William Cronon hadn’t expected his retirement from UW-Madison to be affected by COVID-19. In fact, Cronon, the former Frederick Jackson Turner and Vilas Research Professor of History, Geography, and Environmental Studies, hadn’t really been thinking about how to mark his retirement at all until the pandemic suddenly intervened and seemed to render his departure almost invisible.
Last spring, on April 30, Cronon returned to the UW-Madison campus for the first time in more than two years to participate in “Common Places: Keywords for a More Than Human World,” a daylong conference organized by his former PhD students that doubled as a belated retirement fête for the legendary emeritus professor, who officially retired at the end of 2020 after nearly three decades here. It was an overdue opportunity for the faculty, staff and students whose lives he touched to reconnect with a beloved friend.
“You can read the title of the conference geographically as ‘common places’ or you can read it linguistically as ‘commonplace’—both point at things we take for granted in this world,” says Cronon. “The question I’ve asked throughout my career is, how do I help people stop taking the world for granted?”
“A keyword that drives me personally,” Cronon says, “is ‘the common good.’ That phrase has immense power for me.” To Cronon, land and landscape have always been embodiments of “the commons,” which is a big part of why he’s devoted his career to writing about them.
During his time at UW-Madison, Cronon became one of the university’s most thoughtful and respected voices. His lectures on American Environmental History routinely attracted hundreds of students and auditors.
He now lives in Winnipeg, Manitoba, having married his second wife and moved there because she’s a professor of Middle Eastern history at the University of Manitoba. There, he continues to work on two big research projects: the first, a sweeping macrohistory on “The Making of the American Landscape,” and the second, an equally sprawling microhistory of Portage, Wisconsin.
“The two books complement each other. Both tell stories of the making of America, one on the scale of the continent, the other on the scale of a small town in Wisconsin,” Cronon explains. “But they’re ultimately the same stories.”
Cronon’s legacy at UW-Madison extends far beyond his writing and teaching. He helped found the L&S Writing Fellows program, the Undergraduate Research Scholars program and Chadbourne Residential College.
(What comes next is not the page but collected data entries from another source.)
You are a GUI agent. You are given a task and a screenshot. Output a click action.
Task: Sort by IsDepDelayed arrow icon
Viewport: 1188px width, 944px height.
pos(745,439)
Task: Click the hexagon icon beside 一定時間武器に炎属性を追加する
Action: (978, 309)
He oversaw the first master plan of the Lakeshore Nature Preserve. He led the process of creating the university’s first Environmental Studies major, and participated in creating the Center for Culture, History, and the Environment (CHE).
Most of all, though, Cronon is proud of the many students he mentored. More than 50 of them made the long trip to Madison from all over the country to participate in last spring’s celebration—abiding proof of his ongoing impact as a teacher.